Cryogenic Demethanizer — Engineering Fundamentals

1. Why turboexpander cryogenics

Lean-oil and Joule-Thomson plants top out at ~65 % ethane recovery; modern cryogenic gas plants using a turboexpander reach 90 %+. The principle: nearly isentropic expansion of the dehydrated feed gas across an expander cools it to −100 to −150 °F while extracting shaft work to recompress the residue gas, then a single distillation column separates the chilled feed into methane-rich vapor (overhead) and ethane-plus liquid (bottoms).

Compared to the rich-oil demethanizer (which uses a circulating lean absorber oil to scrub heavies into liquid), the cryogenic column is a true distillation — methane and ethane are separated by relative volatility on actual fractionation trays, not by partition into a third solvent.

2. ISS, GSP, RSV — which cycle?

This calc treats the column as a single-feed, single-side-condenser stage count — adequate for screening between the cycles before committing to detailed Aspen / HYSYS modelling. The R/R_min handle absorbs the effect of choosing GSP (R/R_min ≈ 1.2) vs RSV (R/R_min ≈ 1.05) without changing the underlying equations.

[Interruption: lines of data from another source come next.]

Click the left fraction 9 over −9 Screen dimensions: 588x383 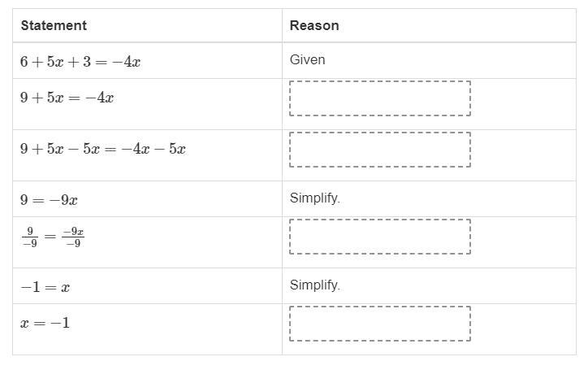click(30, 237)
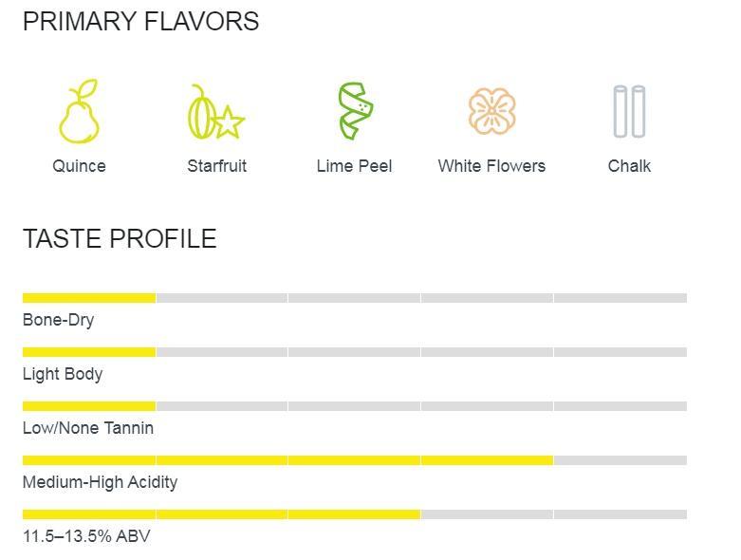Click the orange White Flowers icon
Image resolution: width=741 pixels, height=560 pixels.
[x=492, y=111]
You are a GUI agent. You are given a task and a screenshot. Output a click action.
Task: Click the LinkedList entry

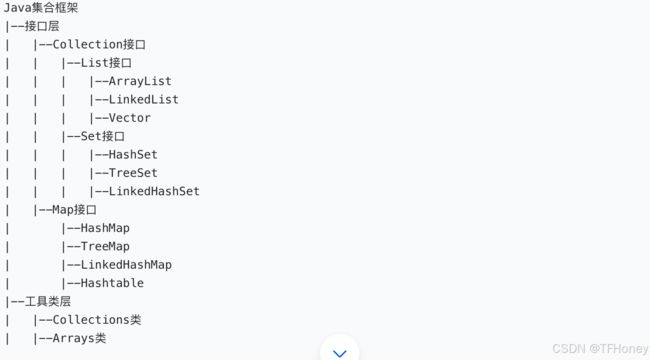click(x=143, y=100)
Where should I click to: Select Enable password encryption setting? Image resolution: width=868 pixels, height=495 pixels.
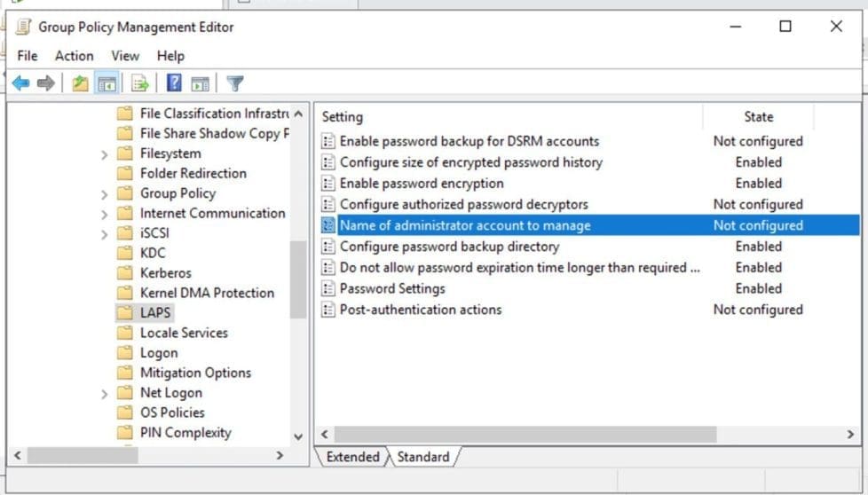(x=422, y=184)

3. Fenske–Underwood–Gilliland

For a binary key system (C1 light key, C2 heavy key) with all C3+ rolling to bottoms, the classical short-cut sequence applies cleanly:

1. Fenske gives minimum stages at total reflux from the product compositions.
2. Underwood gives minimum reflux at infinite stages from feed-and-distillate compositions; the binary form drops the multi-component θ-solve into a closed equation.
3. Gilliland (Eduljee 1975 fit) interpolates between the two limits at the operating R/R_min.

Multiply N by 1/η (η = 0.65 typical for cryogenic sieve / valve trays) to get actual trays. A 10-15 m column with 20-30 actual trays is a normal result.

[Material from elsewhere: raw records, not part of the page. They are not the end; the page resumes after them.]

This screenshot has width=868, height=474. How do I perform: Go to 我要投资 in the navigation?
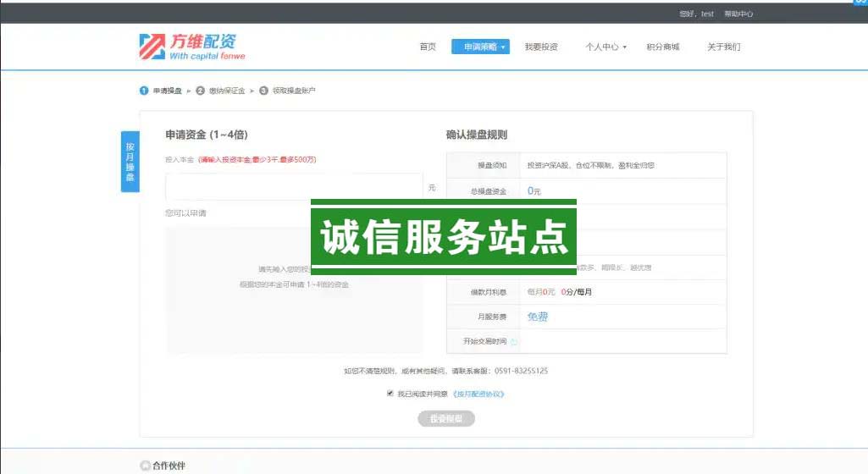pos(541,47)
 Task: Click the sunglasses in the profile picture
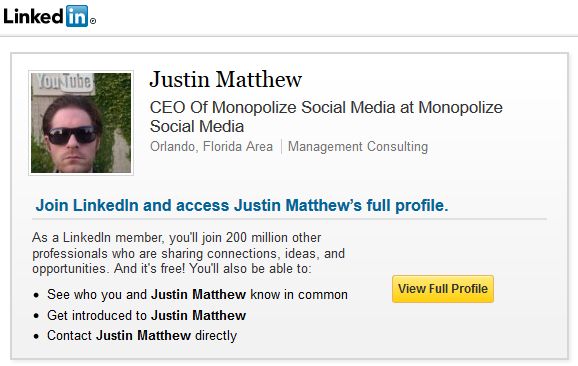tap(73, 135)
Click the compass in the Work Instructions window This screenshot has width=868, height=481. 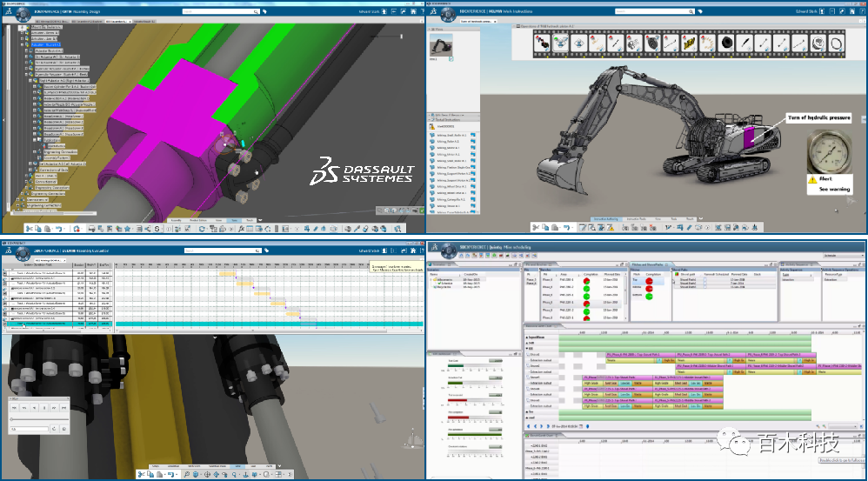tap(449, 12)
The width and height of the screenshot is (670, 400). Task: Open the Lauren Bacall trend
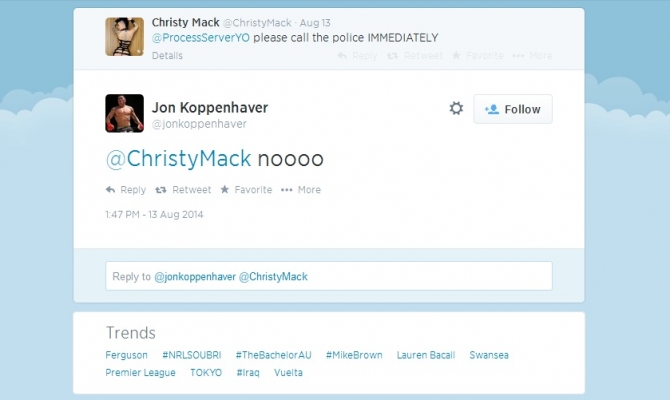(426, 355)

4. Choosing α at column conditions

The single most important number in the short-cut is α (C1/C2). It is strongly P- and T-dependent because methane is supercritical at all demethanizer conditions (T_c = −116 °F < column T everywhere) while ethane is well below its critical (T_c = 90 °F).

Standard practice is to use the geometric average α over the column. The default 4.5 in this calc corresponds to GSP at 250 psia. For higher-pressure RSV columns (350–400 psia) drop α toward 3.5–4.0 — N grows accordingly.

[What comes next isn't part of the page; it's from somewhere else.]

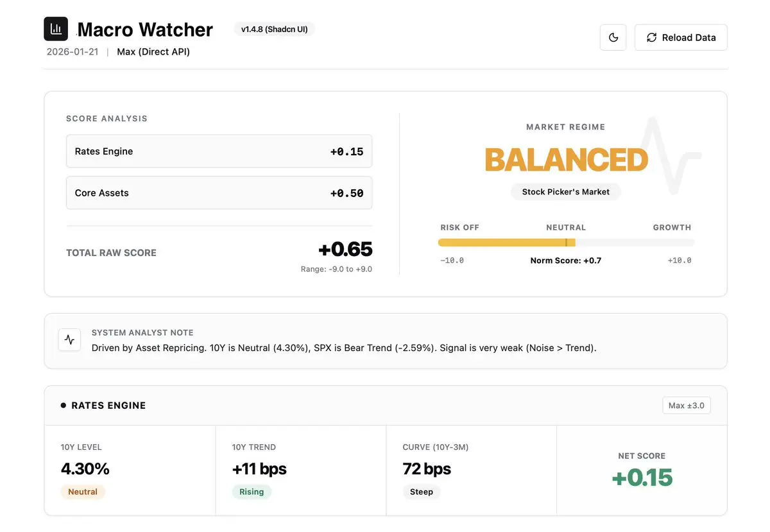Image resolution: width=770 pixels, height=532 pixels.
Task: Click the market regime score slider bar
Action: (565, 243)
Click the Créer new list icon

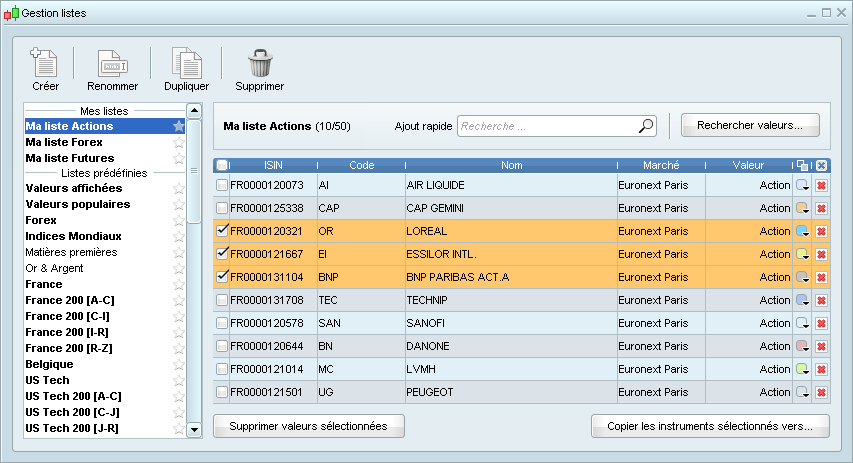tap(45, 64)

5. Side reboilers & energy integration

A real cryogenic demethanizer rarely has a single bottom reboiler. To minimize the cold-end exergy penalty (heating up a −60 °F liquid only to send it to a +60 °F reboiler) the column uses two or three side reboilers at progressively higher T, each integrated with the warm-end feed-gas chiller. The total reboiler duty reported here lumps all heat input into one number — it's accurate for screening but not for heat-exchanger placement.

6. References

• GPSA Engineering Data Book, §16 — Hydrocarbon Recovery.
• Lindsay, R.J.; Brown, G.E. (1975). "Demethanizer overhead design." Hyd. Proc. 54(7).
• Fenske, M.R. (1932). "Fractionation of straight-run Pennsylvania gasoline." Ind. Eng. Chem. 24, 482.
• Underwood, A.J.V. (1948). "Fractional distillation of multicomponent mixtures." Chem. Eng. Prog. 44, 603.
• Gilliland, E.R. (1940). Ind. Eng. Chem. 32, 1101. Eduljee, H.E. (1975) fit, Hyd. Proc. 54, 120.
• Pitman, R.N.; Hudson, H.M.; Wilkinson, J.D. (1998). "Next-generation cryogenic NGL recovery — GSP, RSV, RSVE." Proc. 77th GPA Convention.